— Try it —
Only the lines holding "computer" are wanted. Copy every one from the records below.

— Task material —
================================

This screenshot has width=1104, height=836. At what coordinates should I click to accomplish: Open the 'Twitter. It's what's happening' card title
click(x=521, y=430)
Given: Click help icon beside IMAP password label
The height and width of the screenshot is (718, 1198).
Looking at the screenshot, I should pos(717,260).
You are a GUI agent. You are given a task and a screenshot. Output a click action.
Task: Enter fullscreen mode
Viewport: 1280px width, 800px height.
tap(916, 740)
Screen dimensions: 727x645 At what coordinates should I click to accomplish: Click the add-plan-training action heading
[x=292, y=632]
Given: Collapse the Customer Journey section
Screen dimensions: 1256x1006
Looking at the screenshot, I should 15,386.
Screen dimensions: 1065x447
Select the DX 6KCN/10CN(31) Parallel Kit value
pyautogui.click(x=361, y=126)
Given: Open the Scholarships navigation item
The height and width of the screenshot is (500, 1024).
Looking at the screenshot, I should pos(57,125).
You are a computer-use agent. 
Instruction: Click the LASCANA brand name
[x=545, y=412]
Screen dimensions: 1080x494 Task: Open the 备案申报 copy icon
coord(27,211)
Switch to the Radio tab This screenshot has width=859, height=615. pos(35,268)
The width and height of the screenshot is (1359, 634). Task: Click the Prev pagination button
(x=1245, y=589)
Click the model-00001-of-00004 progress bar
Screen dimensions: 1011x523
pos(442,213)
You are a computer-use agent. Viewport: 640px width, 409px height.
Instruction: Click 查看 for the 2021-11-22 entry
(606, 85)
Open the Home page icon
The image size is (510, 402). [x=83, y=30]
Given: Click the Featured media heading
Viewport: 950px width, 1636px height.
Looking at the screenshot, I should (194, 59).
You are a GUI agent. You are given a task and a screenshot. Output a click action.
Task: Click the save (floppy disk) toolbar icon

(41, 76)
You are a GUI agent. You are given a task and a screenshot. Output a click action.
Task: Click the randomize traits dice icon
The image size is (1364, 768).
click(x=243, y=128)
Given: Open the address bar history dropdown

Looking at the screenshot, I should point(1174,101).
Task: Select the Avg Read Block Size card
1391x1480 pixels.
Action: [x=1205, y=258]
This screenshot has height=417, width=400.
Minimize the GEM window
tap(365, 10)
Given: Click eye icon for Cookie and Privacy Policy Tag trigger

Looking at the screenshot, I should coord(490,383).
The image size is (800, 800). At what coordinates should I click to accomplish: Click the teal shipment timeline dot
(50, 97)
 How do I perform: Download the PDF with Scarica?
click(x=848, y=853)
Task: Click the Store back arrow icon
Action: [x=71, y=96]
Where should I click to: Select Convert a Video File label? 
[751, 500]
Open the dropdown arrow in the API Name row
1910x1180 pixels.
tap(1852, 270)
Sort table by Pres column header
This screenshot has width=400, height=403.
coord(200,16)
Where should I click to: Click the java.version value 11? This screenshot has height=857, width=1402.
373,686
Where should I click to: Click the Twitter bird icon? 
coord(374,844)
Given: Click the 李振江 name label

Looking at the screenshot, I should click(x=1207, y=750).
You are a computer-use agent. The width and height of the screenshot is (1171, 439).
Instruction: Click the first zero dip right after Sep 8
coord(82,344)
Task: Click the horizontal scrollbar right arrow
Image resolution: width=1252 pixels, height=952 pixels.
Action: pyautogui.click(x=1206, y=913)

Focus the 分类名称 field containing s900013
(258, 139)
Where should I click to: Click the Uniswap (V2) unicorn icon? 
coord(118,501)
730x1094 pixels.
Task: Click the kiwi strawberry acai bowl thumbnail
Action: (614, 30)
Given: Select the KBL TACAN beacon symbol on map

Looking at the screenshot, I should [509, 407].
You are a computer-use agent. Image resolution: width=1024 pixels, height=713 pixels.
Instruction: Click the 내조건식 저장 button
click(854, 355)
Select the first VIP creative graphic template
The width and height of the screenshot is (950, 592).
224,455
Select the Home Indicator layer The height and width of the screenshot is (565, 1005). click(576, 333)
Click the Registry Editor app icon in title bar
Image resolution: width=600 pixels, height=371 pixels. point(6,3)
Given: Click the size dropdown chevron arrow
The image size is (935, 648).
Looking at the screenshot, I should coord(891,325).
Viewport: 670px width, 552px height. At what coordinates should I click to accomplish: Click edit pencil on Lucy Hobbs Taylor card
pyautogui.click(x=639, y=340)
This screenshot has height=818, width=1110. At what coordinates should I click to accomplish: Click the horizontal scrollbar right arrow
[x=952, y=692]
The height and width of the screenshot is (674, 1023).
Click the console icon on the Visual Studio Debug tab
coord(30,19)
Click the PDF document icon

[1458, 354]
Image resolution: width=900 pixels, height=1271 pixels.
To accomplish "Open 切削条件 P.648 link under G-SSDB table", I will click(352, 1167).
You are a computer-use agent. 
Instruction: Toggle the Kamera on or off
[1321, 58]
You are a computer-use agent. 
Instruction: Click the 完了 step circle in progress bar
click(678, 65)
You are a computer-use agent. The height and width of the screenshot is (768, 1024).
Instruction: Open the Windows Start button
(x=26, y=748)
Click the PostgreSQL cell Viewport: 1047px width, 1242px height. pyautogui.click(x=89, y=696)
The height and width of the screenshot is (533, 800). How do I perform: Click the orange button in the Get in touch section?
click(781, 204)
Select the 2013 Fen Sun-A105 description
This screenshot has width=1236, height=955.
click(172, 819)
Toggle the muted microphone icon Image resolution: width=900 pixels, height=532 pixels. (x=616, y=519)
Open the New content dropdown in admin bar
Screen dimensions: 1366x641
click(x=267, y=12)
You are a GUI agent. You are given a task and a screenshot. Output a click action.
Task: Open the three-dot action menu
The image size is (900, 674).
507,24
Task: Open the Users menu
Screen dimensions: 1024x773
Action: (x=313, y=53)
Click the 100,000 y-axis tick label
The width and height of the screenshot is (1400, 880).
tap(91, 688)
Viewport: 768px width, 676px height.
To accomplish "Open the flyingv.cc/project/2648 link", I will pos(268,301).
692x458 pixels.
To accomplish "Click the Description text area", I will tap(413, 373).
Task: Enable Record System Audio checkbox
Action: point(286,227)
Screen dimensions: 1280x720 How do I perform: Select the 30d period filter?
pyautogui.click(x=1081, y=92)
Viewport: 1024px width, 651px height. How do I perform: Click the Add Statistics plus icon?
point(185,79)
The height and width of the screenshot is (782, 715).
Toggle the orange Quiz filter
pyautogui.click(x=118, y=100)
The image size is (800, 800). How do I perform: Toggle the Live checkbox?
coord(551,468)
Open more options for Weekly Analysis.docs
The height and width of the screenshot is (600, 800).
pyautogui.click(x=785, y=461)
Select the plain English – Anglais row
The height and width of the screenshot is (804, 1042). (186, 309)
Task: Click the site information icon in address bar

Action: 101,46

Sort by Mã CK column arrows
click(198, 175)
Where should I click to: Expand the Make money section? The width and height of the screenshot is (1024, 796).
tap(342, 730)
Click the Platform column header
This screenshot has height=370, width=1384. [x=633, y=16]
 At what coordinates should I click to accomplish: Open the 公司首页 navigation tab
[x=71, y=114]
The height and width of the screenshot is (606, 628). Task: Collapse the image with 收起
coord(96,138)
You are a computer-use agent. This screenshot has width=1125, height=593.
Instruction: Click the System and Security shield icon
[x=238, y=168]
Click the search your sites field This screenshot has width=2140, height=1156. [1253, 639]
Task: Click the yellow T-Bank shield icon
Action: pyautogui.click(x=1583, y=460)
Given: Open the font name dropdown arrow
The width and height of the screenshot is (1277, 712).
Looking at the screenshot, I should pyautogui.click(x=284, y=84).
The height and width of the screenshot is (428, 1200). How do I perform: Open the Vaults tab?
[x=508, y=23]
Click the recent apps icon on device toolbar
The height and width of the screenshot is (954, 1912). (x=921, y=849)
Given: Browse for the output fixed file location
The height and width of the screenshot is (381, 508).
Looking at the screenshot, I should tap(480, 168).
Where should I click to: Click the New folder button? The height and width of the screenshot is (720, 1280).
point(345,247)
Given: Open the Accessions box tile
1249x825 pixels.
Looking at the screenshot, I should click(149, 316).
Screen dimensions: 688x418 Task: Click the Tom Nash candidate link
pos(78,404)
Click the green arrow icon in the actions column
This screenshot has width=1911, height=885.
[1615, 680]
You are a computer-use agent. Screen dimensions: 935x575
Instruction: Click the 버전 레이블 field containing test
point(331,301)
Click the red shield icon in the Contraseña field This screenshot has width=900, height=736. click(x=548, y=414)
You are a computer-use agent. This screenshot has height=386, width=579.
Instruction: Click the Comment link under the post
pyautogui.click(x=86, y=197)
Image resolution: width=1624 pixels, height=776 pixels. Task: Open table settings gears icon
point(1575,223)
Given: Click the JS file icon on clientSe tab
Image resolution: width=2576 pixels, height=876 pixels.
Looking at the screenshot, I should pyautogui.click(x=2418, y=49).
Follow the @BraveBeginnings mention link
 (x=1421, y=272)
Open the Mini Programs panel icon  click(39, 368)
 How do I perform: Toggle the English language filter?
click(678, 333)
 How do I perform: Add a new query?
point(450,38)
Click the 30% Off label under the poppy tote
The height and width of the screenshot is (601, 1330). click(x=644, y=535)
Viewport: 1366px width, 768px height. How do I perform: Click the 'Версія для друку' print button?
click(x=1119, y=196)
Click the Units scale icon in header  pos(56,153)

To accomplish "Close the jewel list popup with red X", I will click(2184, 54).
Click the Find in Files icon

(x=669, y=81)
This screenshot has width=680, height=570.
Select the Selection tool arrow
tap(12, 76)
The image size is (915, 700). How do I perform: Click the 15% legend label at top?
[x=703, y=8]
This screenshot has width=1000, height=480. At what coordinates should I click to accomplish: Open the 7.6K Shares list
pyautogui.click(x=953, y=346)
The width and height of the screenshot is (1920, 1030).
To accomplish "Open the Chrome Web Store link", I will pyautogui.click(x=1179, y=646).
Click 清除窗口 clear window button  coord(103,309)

================================

— Solution to the exercise —
You are a computer-use agent. 
You are a computer-use agent. Viewport: 640px width, 409px height.
You are a computer-use agent. The width and height of the screenshot is (1171, 439).
You are a computer-use agent. Image resolution: width=1024 pixels, height=713 pixels.
You are a computer-use agent. 
You are a computer-use agent. 
You are a computer-use agent. The height and width of the screenshot is (768, 1024).
You are a computer-use agent. This screenshot has width=1125, height=593.
You are a computer-use agent. Screen dimensions: 935x575
You are a computer-use agent. This screenshot has height=386, width=579.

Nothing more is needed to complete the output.